TASK BRIEF: Leave out pictures; repeat exactly the lines from the "Task: Select the General tab in the sidebar" line through the last of the data below.

MATERIAL PROVIDED:
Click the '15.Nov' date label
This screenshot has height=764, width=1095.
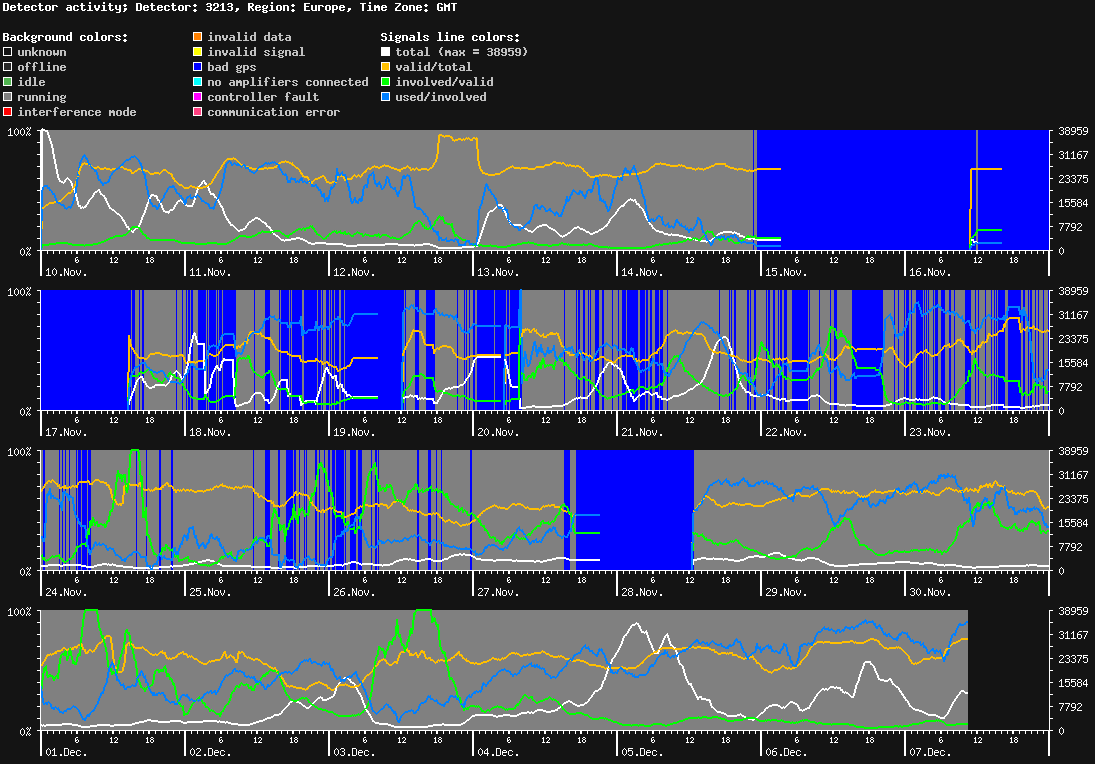785,271
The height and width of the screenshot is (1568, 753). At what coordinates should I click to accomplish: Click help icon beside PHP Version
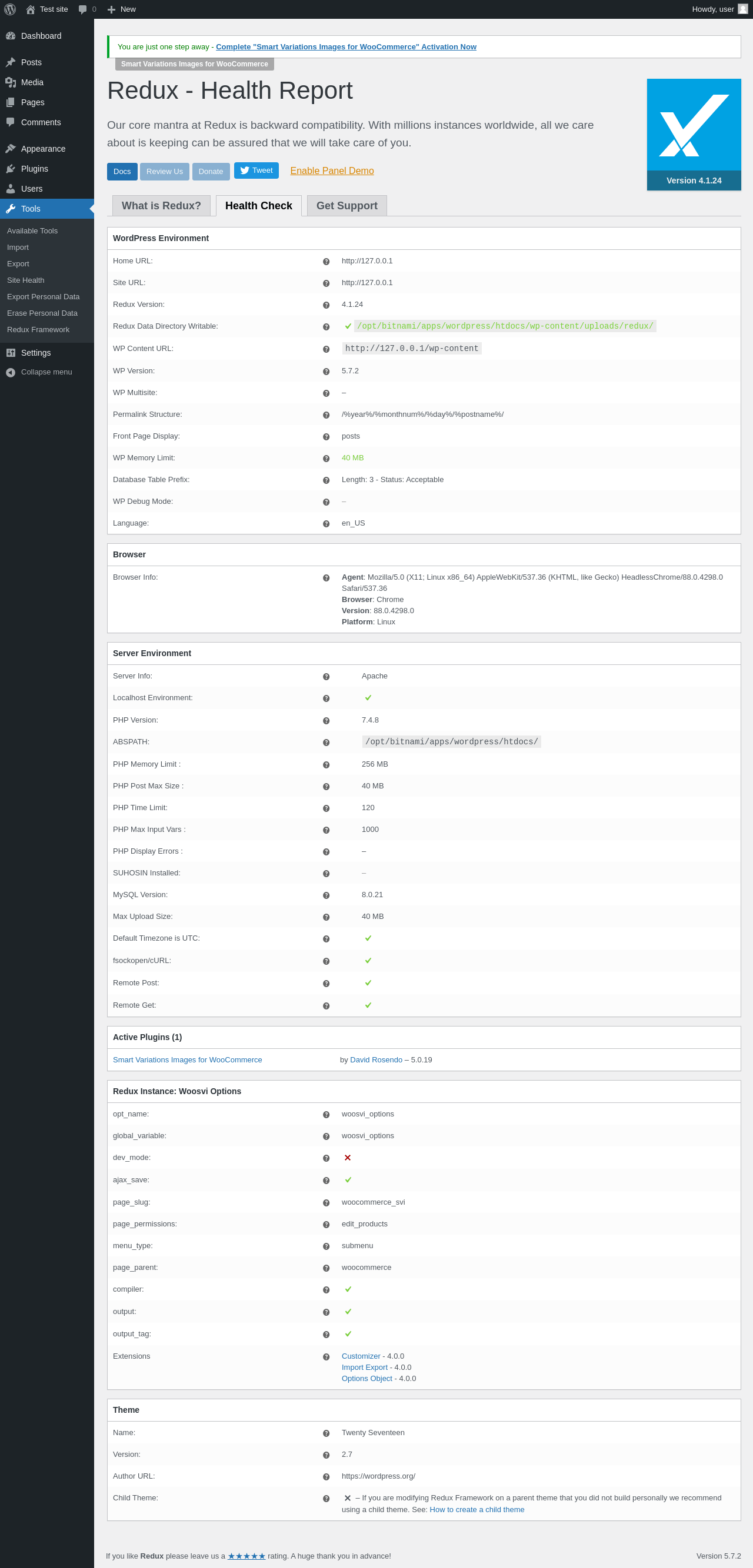pos(326,721)
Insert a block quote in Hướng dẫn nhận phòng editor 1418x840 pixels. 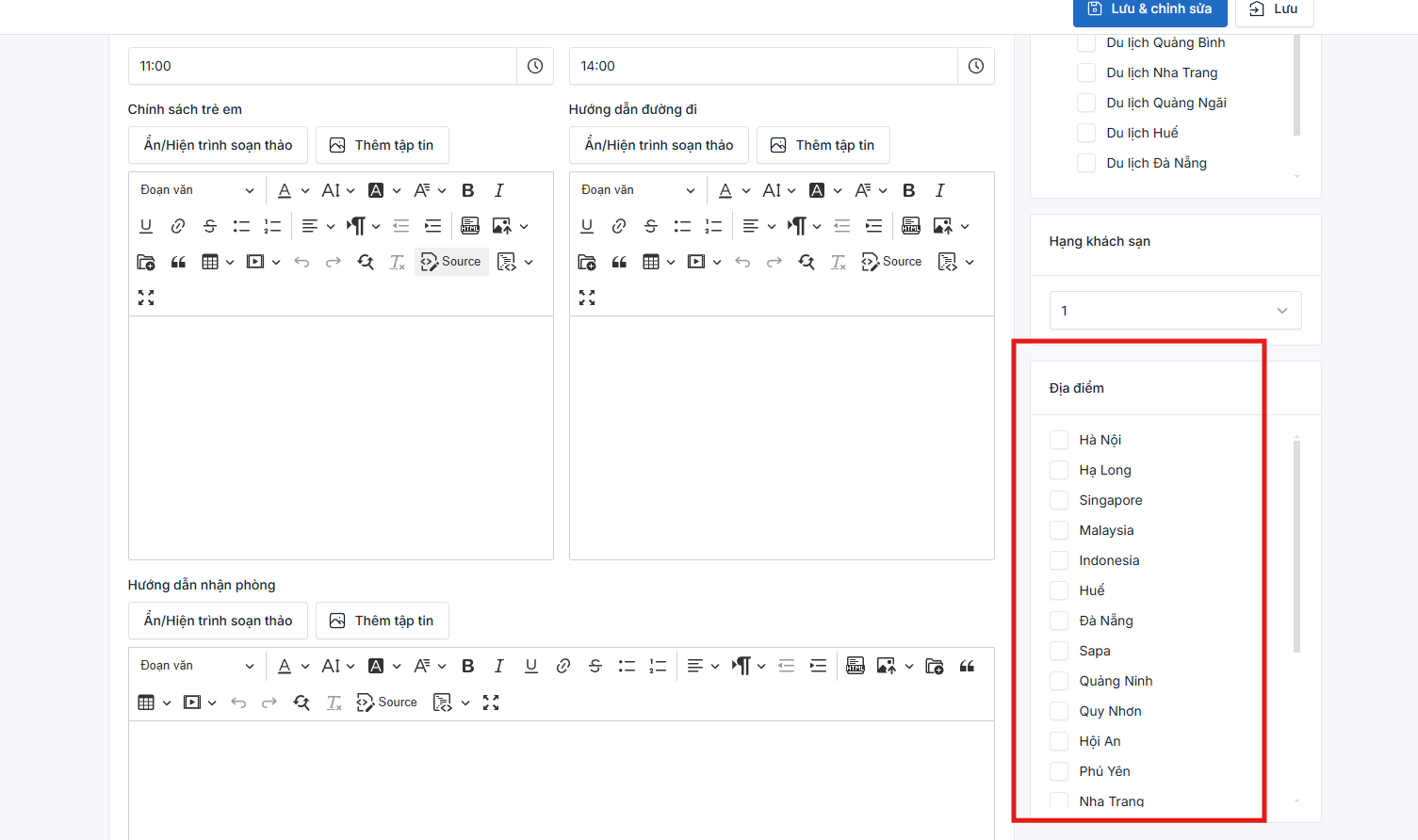click(967, 667)
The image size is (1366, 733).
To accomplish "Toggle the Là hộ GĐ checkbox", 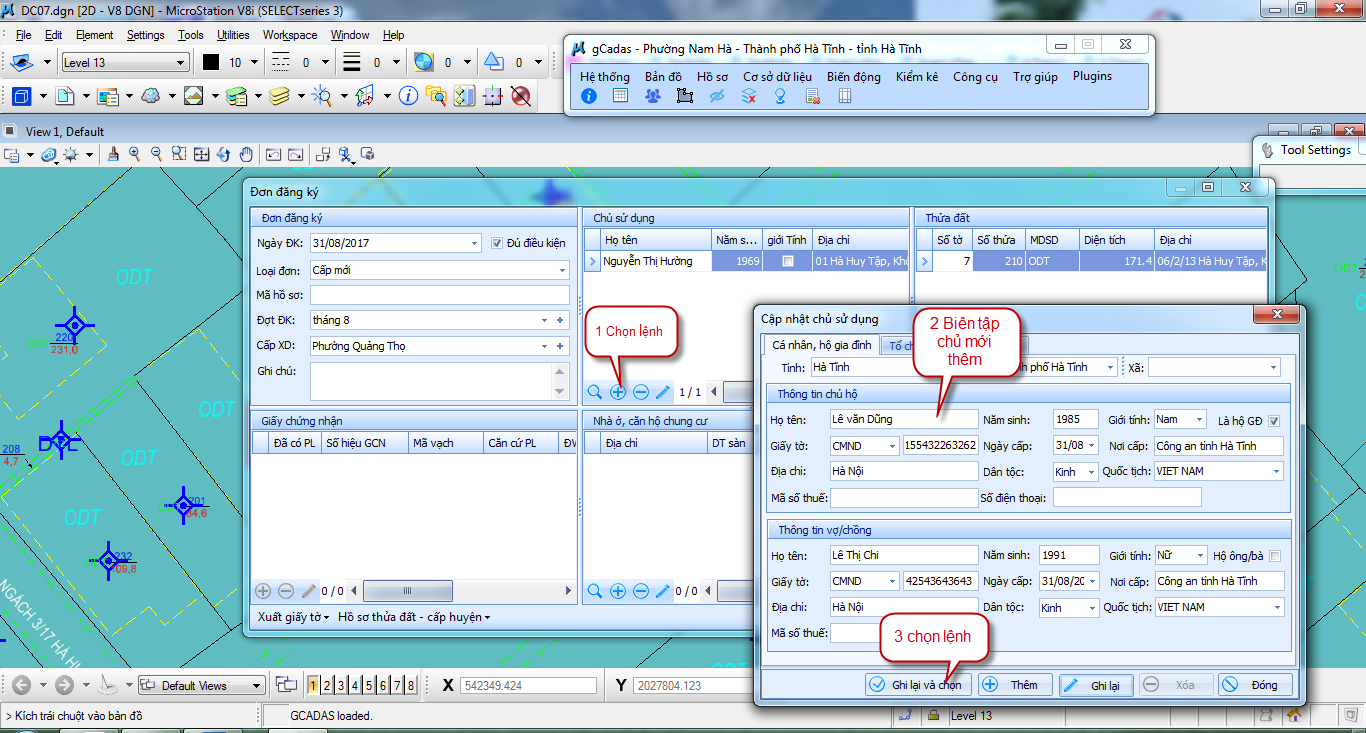I will coord(1273,420).
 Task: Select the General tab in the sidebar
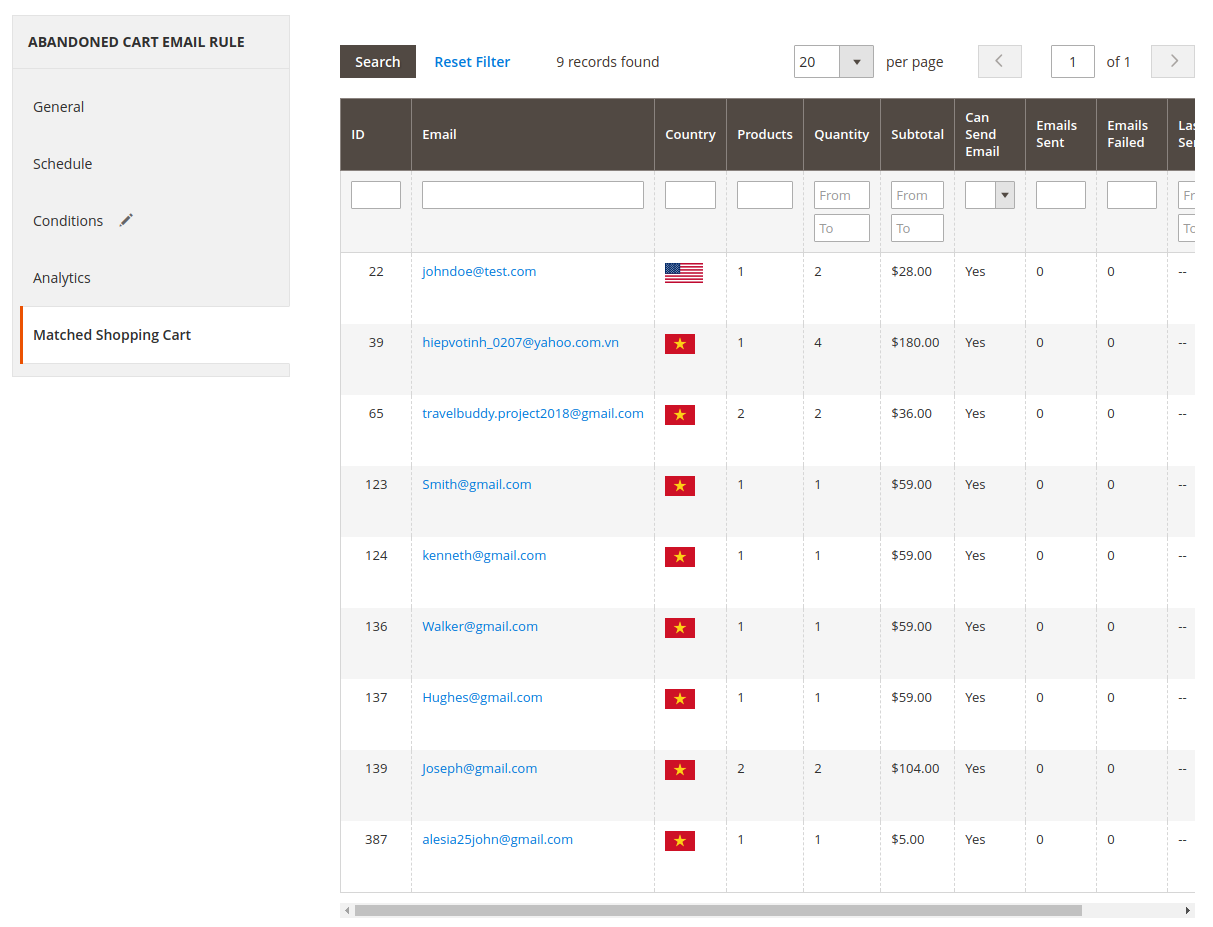(x=59, y=107)
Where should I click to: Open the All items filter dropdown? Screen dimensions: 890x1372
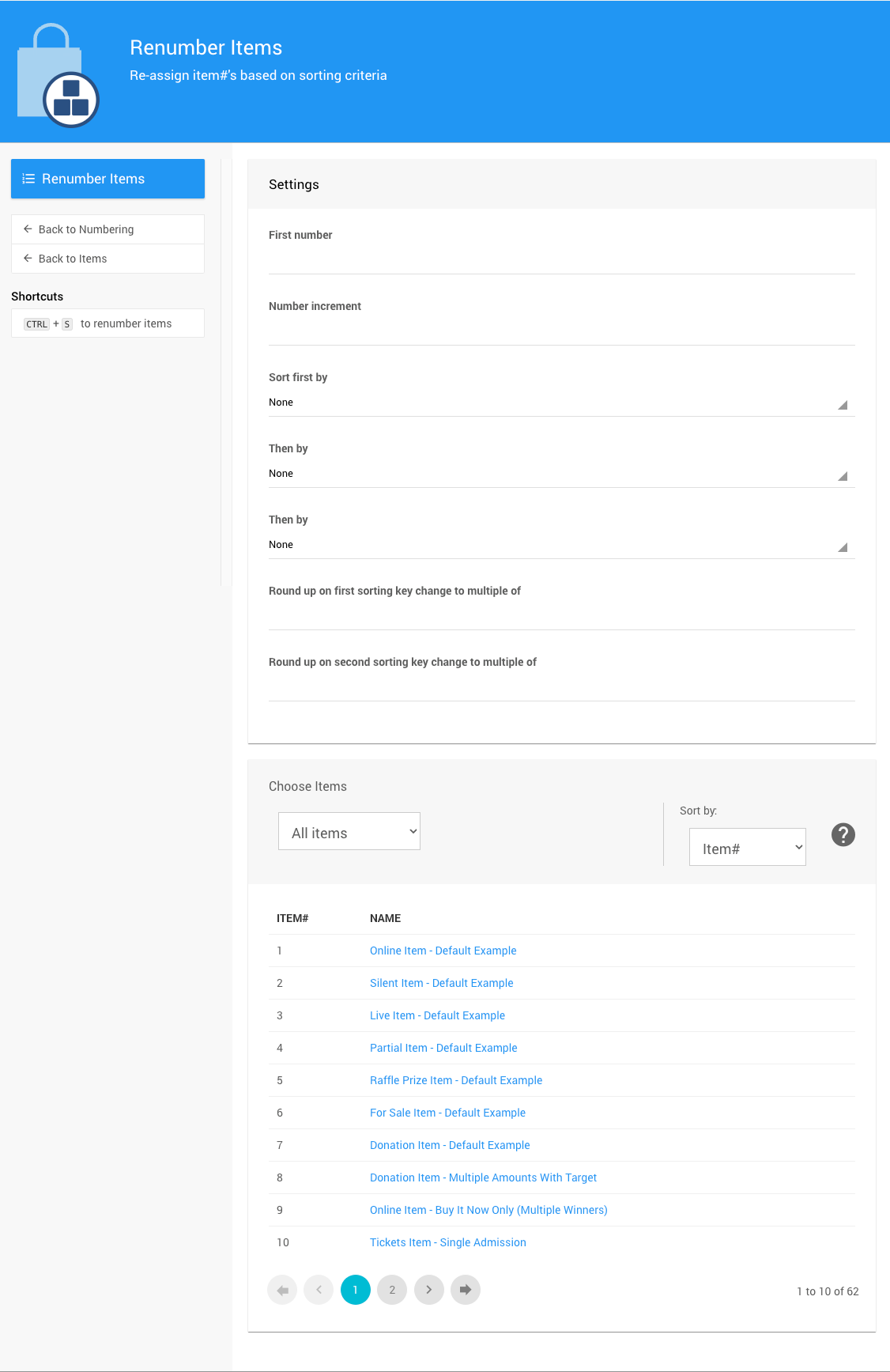349,832
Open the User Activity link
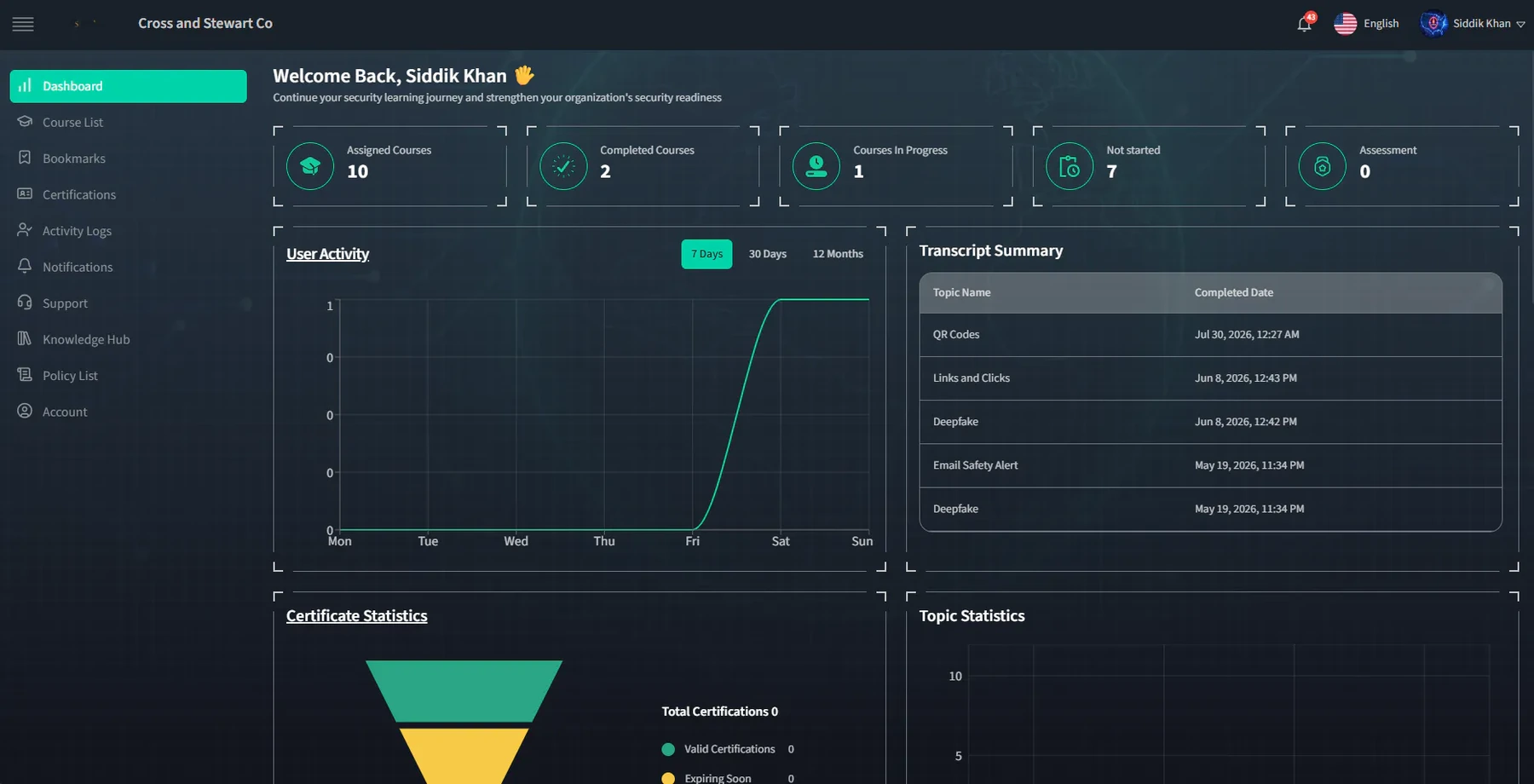The height and width of the screenshot is (784, 1534). 328,254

PROBLEM SOLUTION:
 Task: Select the General tab in the sidebar
(x=59, y=107)
Where should I click to: Open the All items filter dropdown? Screen dimensions: 890x1372
349,832
Open the User Activity link
The height and width of the screenshot is (784, 1534). 328,254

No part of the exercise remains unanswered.